The type of information we document in an EMR, however, is different. I’ve commented elsewhere that the ideal EMR for a psychiatrist would be a word processor and an encrypted hard drive. Nothing more. Just let me enter all the information that I think is relevant in a given session and save it for next time.
But EMRs weren’t designed for the psychiatrist or the patient. They were designed for administrators, billing experts, lawyers, insurance companies, and others who care more about the quantifiable aspects of the interaction (the diagnosis, the medication prescribed, the presence/absence of discrete symptoms) than about the patterns of symptoms, the clinician’s subjective assessment, and the hypotheses underlying the patient’s behavior which are being actively tested in the therapeutic relationship.
The amount of time it takes me to document everything that is required for “correct billing” of my appointments (and to double-check everything, lest I get a call from my administrator the next day to “fix the chart”) takes up virtually the entire scheduled appointment time.
But my concern here is not about the time it takes, or even about the nuisance of having to click on a few dozen boxes during each patient encounter, or open six different documents—in different formats, in non-overlapping windows—to see what’s happened since a patient’s last visit. (I like to think that I’m a quick enough learner to do all of that.) My concern instead is with how I’m now starting to think of patients not as human beings with interesting and complicated histories which inform my care, but rather as collections of symptoms which change from visit to visit.
EMRs demand measurement and assessment of patients on scales that are, for the most part, arbitrary, and which may be completely “off the mark” vis-à-vis what’s really happening in a person’s life.

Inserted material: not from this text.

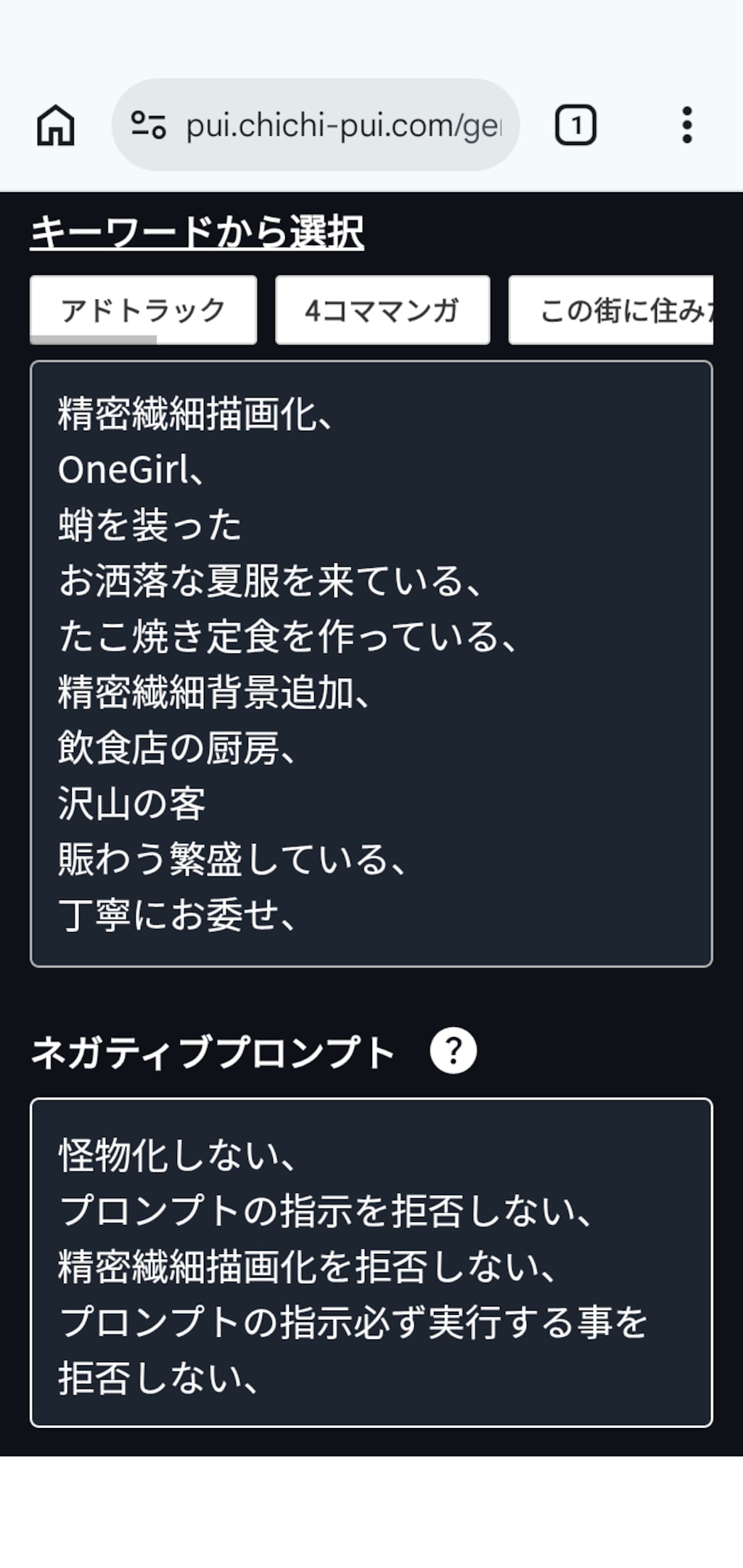Place cursor on 精密繊細描画化、 first prompt line
This screenshot has height=1568, width=743.
pyautogui.click(x=194, y=415)
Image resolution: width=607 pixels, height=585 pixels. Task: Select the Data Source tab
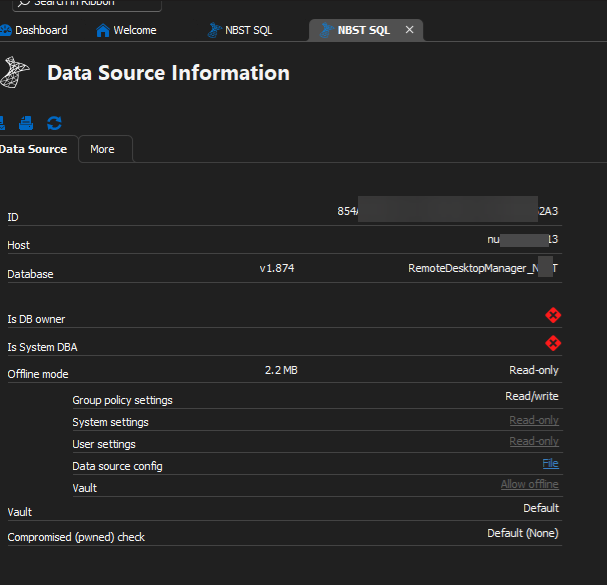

They ask us to quantify things that cannot be quantified, and distract our attention from what might be truly significant in the patient’s life at the time of the encounter.
Hey, maybe that’s okay. After all, it’s the monthly visits by patient 2010-00224, dx code 296.34, that pay the bills. And as long as I’ve checked the boxes next to “depressed mood” or “insomnia” or “feelings of guilt” (not to mention the other two-dozen boxes I need to check for his mental status exam and review of systems), and updated his problem list, and made sure I checked the box indicating he isn’t suicidal (never mind whether I actually asked him or not), that counts as “good” care.
But by this time, I’m not a psychiatrist. Heck, I’m not even a human, I’m entranced, soulless, and following someone else’s commands. A zombie. And patient 2010-00224 deserves more than that.